Well, as he [Sterling] pointed out, it didn’t quite work out that way, connectivity became cheap with cellphones, and he comically noted that “poor folk love their cellphones!” What’s happening is that this increased dependence upon connectivity, rather than being some kind of indicator of privilege, is actually a sign of our increased impoverishment. The fact is that the wealthy are those who can afford not to be connected...
I'd have to say Sterling misses the bullseye on this one. In fact, he has it sort of backwards.
The real issue isn't connectivity per se, but control of access and interruption.
Everyone is being connected, even the poor, by cell phones as they become cheap commodities; but the rich were the first to adopt them in the 80s and early 90s when there were expensive (e.g. the scene from film Wall Street (1984) with Gekko using walkie-talkie-esque cell phone on the beach).
They will not give them up or ever be unconnected.
However. the difference is who can control being unconnected as they choose to: who can control and to what extent they can be unconnected and from whom.
This is not new -- those is power have always known the importance of the power to control access to themselves. The more power one has, the more powerful one's gatekeepers must be. Kings and courts developed vast rituals to control access to power. Corporate royalty do the same. My boss can interrupt me at any time, but I cannot interrupt my boss. My boss goes on vacation, and the only one who can reach them is their boss. But they can reach us anytime. It's hierarchical.
In fact, rather than a simple dichotomy of rich/poor connectivity, more fruitful would be to apply an analysis such as Paul Fussell's Class: A Guide Through the American Status System.
Fussell calls the top of the class system "Top Out of Sight," and they are out of sight because they are able to control access to themselves most thoroughly. The lowest class (e.g. the homeless) is likewise "Bottom Out of Sight," because there is no point in connecting to them as they don't serve any purpose as part of the labor force.

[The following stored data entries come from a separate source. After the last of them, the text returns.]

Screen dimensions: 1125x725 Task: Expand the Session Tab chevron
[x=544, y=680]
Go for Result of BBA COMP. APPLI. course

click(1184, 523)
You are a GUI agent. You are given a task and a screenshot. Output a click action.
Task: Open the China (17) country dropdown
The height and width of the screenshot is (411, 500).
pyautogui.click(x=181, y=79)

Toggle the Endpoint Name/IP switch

I'll bet that connectivity is stratified along a continuum according to class, where
- we have to be connected to respond to the commands of those above us,
- choose to be connected to communicate to those equal to us, and
- can be or not to control access to ourselves to those below us.
So Sterling has it right, but backwards: connectivity is not any indicator of poverty, rather impoverishment indicates a lack of power, which means being at the beck and call of the powerful.
And the powerful want their servants to be always connected to serve them.